- [Exercise aim] No pictures should appear in the copy. Reproduce exactly the lines from the one containing "Task: Click the weight scale icon" through the end of the material below.

::::::

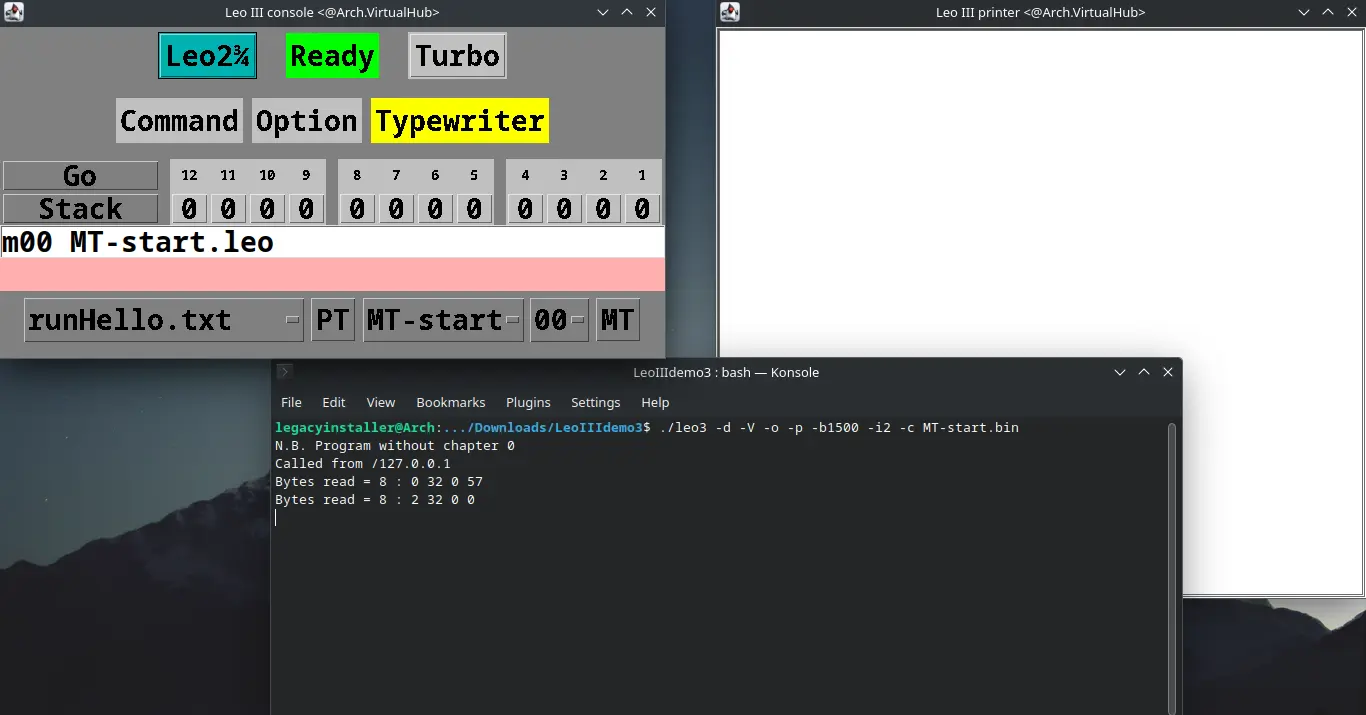The image size is (1366, 715).
Task: Open Bookmarks menu in Konsole
Action: point(450,402)
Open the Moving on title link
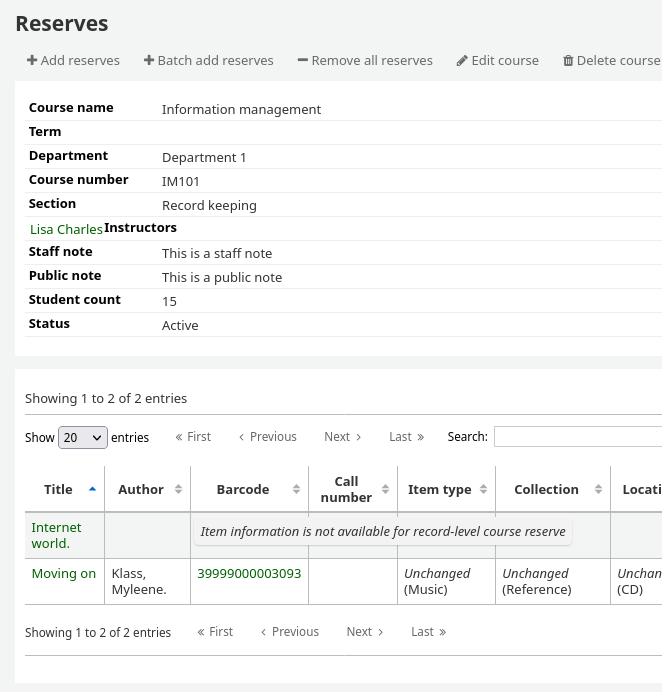 click(x=64, y=574)
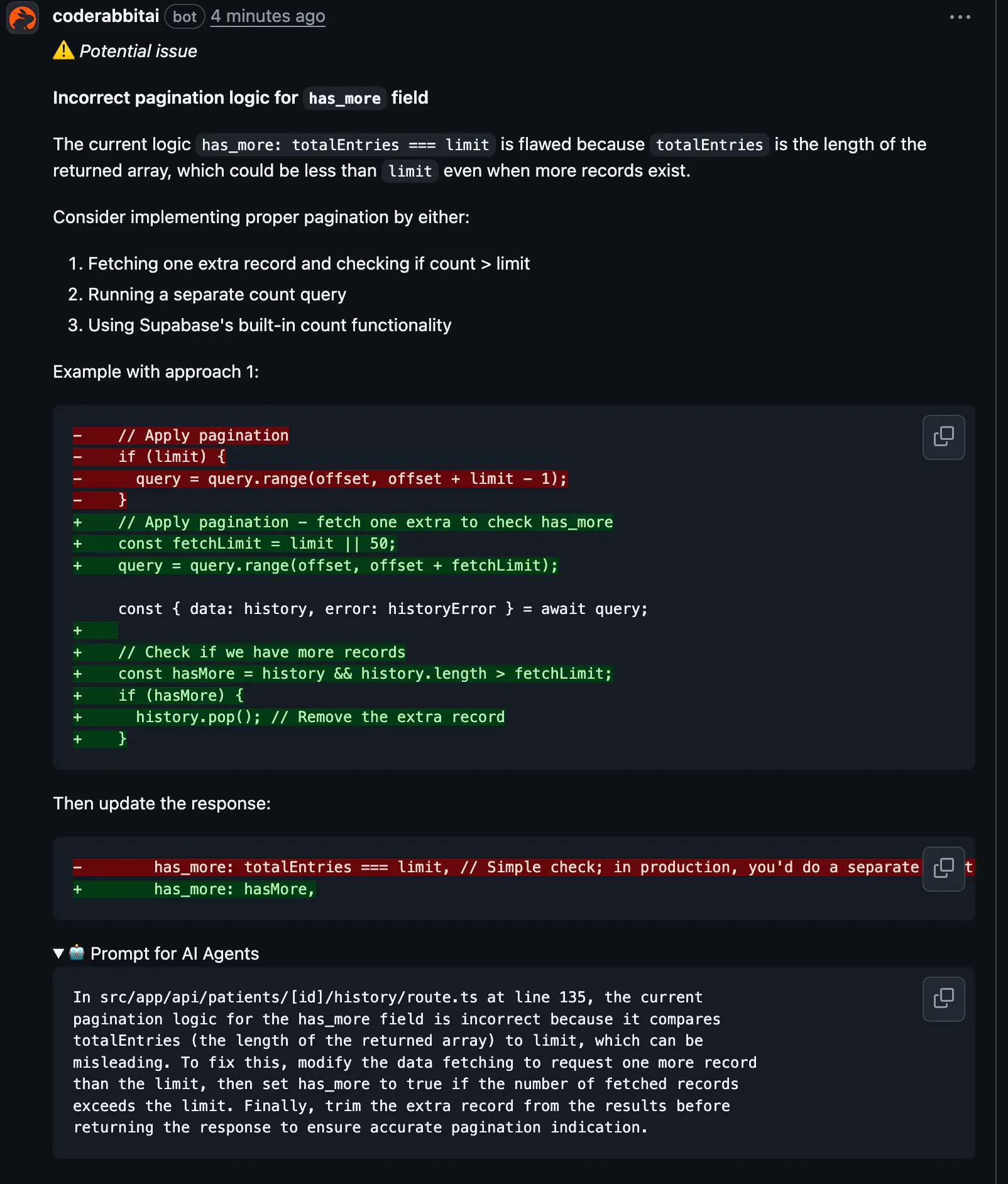Click the 'history.pop();' added line in the diff
The image size is (1008, 1184).
198,717
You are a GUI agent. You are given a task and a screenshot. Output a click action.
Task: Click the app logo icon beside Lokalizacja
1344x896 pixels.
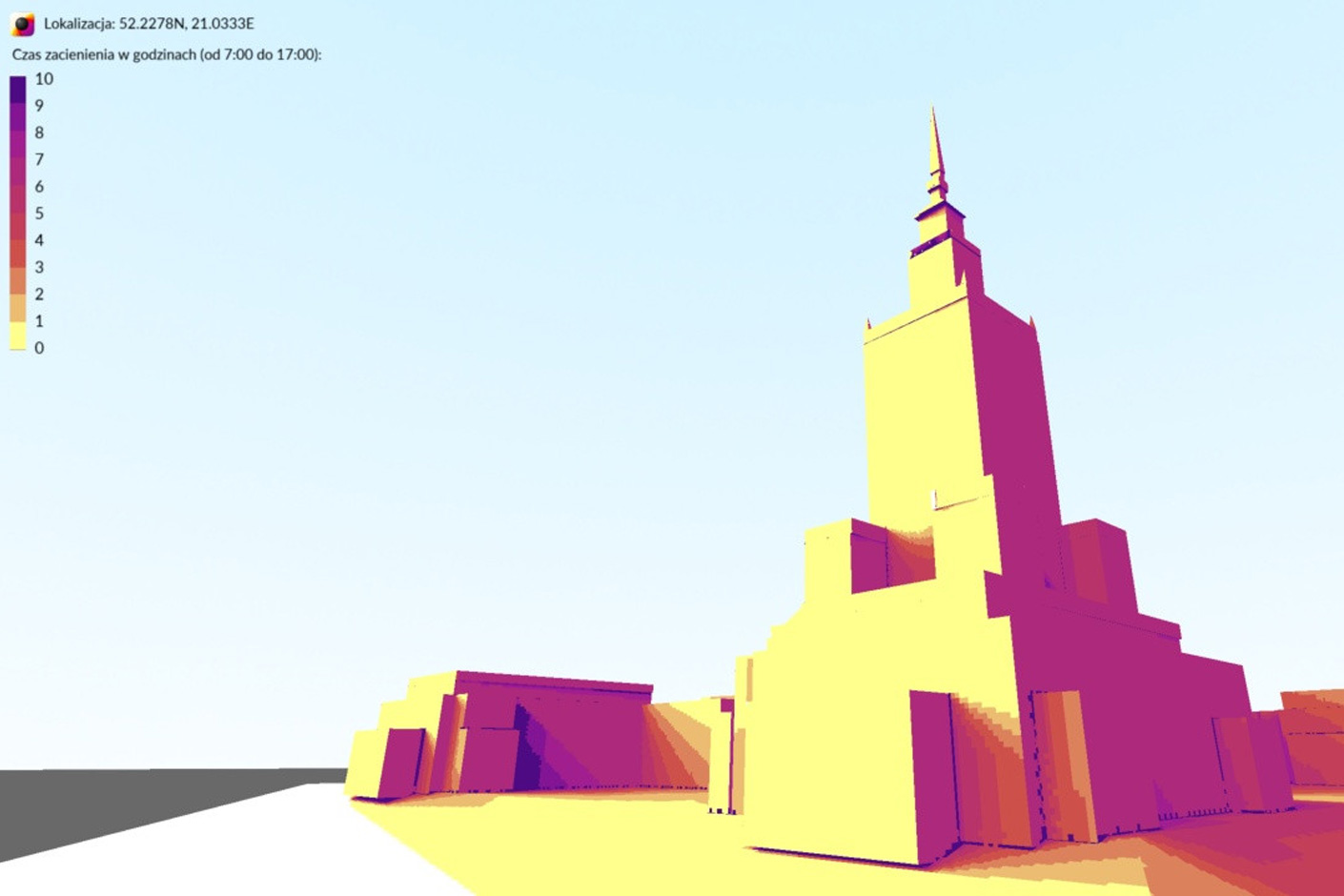[22, 24]
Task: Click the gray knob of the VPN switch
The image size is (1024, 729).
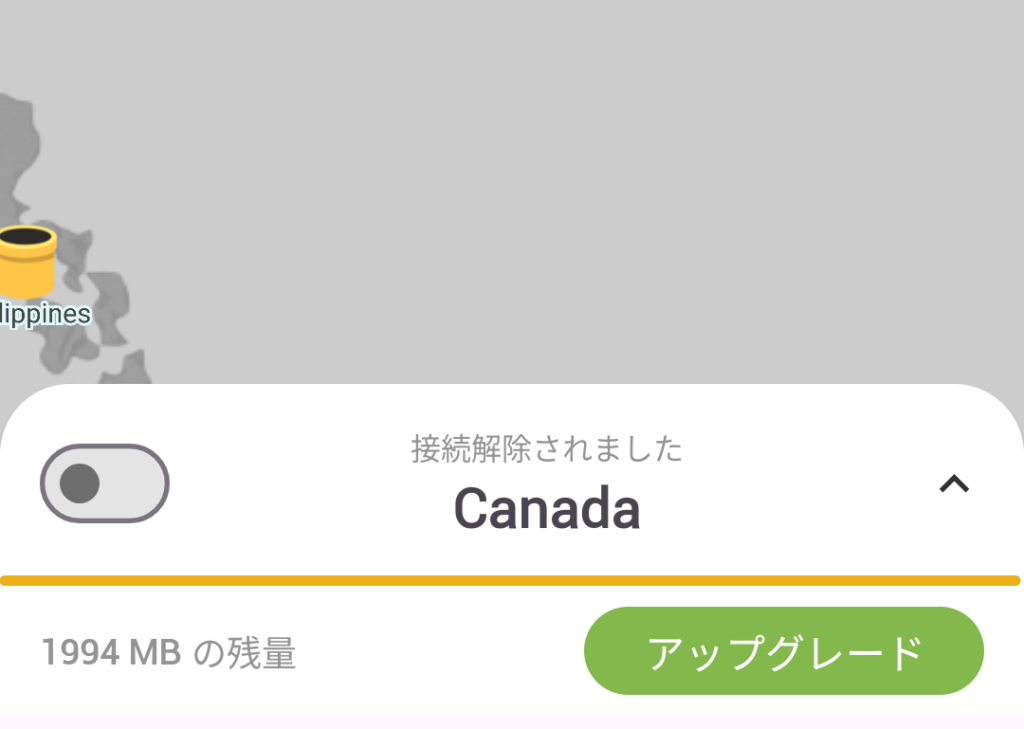Action: click(80, 483)
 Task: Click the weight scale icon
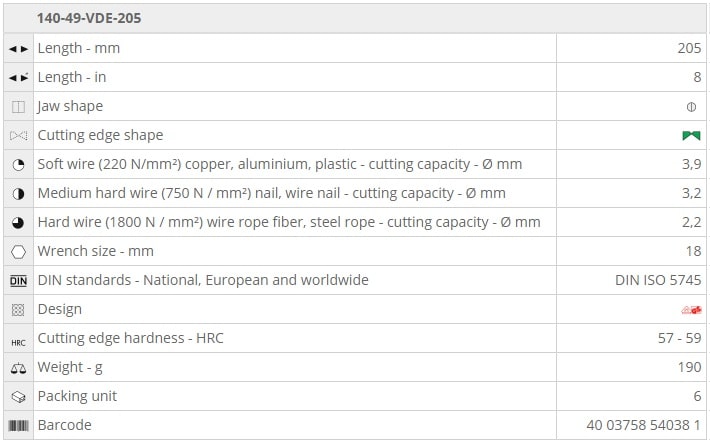18,368
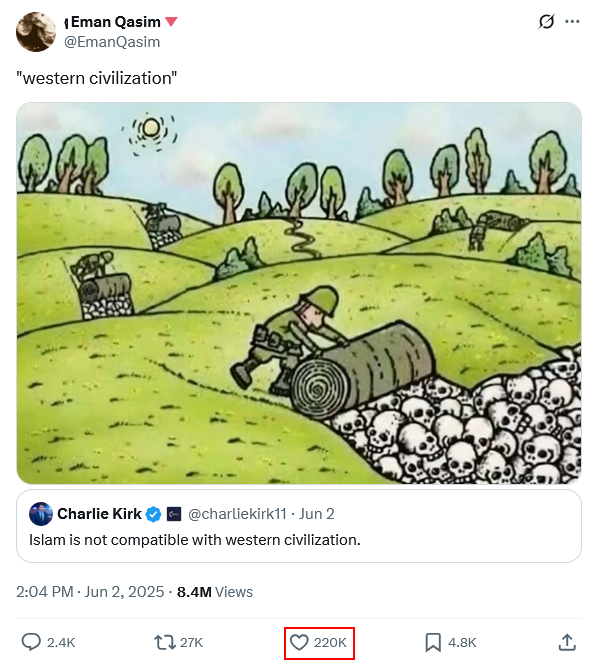Click the @charliekirk11 handle

pos(237,514)
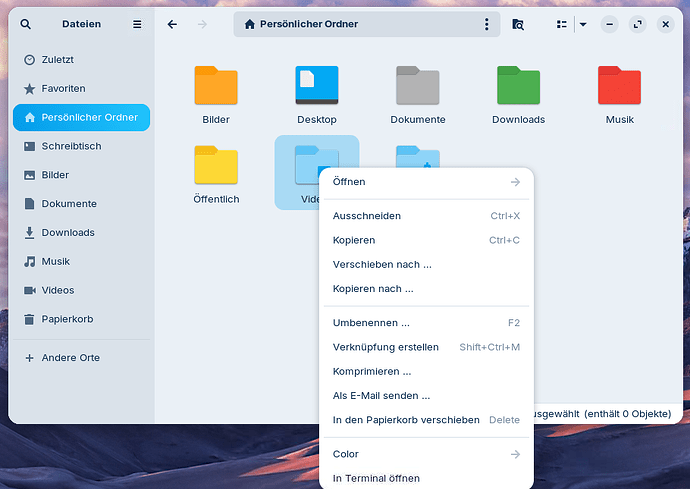Toggle the list/grid view icon
690x489 pixels.
(562, 24)
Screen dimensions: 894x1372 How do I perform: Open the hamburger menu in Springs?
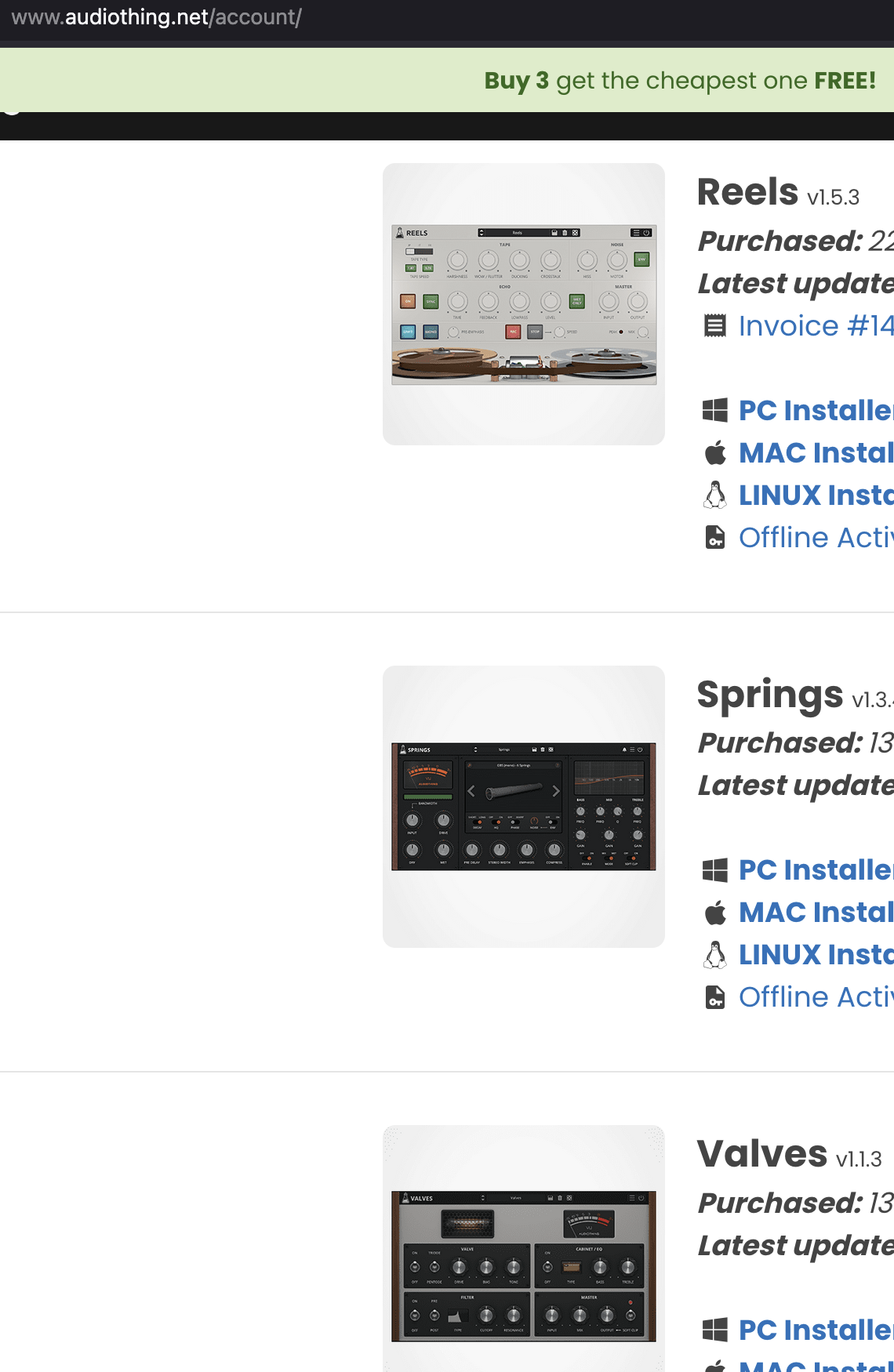(633, 750)
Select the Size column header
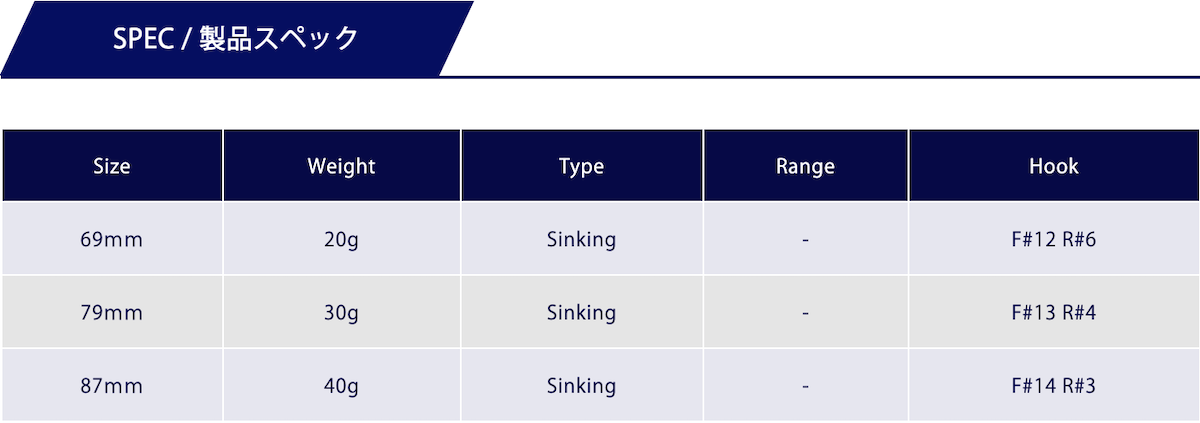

::::::

- [Task solution]
 Task: Click the weight scale icon
18,368
Click the @charliekirk11 handle

pos(237,514)
Toggle the list/grid view icon
690x489 pixels.
(562, 24)
Screen dimensions: 894x1372 How do I perform: Open the hamburger menu in Springs?
(633, 750)
Select the Size column header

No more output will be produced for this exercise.